_Provided passage_.
____________________

It helps that Starbucks is one of the world’s largest restaurant companies, says marketing consultant Ray Coen. He often advises independent clients not to take on the significant expense of starting and sustaining a loyalty program.

“You need the resources of a chain,” Coen says. “One way or another, you’re going to pay for the administration. It has to involve some sort of return to the consumer, which in one way or another is a discount, and so [you must ask] is [a loyalty program] more attractive than a straight discount.”

Once a restaurant starts such a program, Coen adds, it’s incredibly difficult to end if the offer proves ineffective. Further, he says, the most important aspect of loyalty marketing is customizing the offers to a brand’s personality, which requires large investments in time, technology and training.

But some vendors can take much of the labor out of running loyalty programs, as Hard Rock [5] Café has found with merchant network provider Vesdia Corp. The chain of 50-plus casual-dining restaurants and entertainment venues makes about 40 million marketing impressions per year by partnering with Atlanta-based Vesdia, says Laura Kreutzer, regional sales and marketing manager for Orlando, Fla.-based Hard Rock.

Vesdia markets Hard Rock’s offers to members of other retailers’ loyalty programs, such as credit card holders with Citi and Sun-Trust banks or Hawaiian Airlines. Hard Rock could offer double loyalty points to SunTrust’s program, for instance, if the cardholders visit one of the brand’s restaurants in SunTrust’s trade areas.

____________________

_Set task_. Please answer from the passage on restaurant loyalty programs: about how many marketing impressions per year does Hard Rock make by partnering with Vesdia?

_Records supplied_.
____________________

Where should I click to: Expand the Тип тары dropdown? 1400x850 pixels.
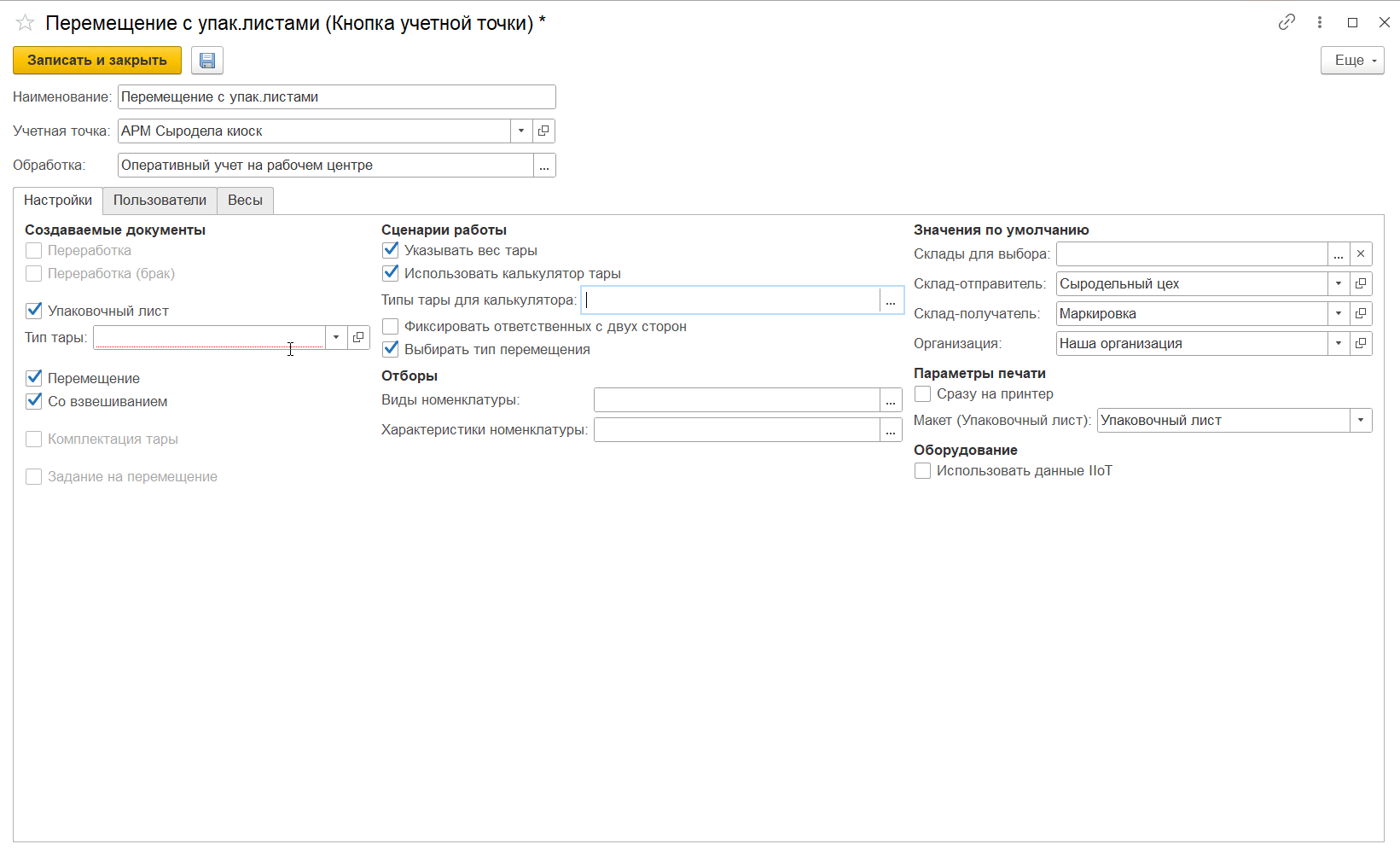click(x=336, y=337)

____________________

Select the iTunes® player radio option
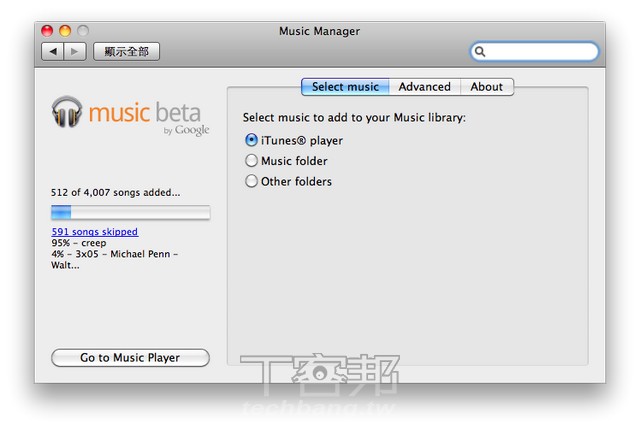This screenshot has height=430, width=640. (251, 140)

____________________

_Solved problem_. About 40 million.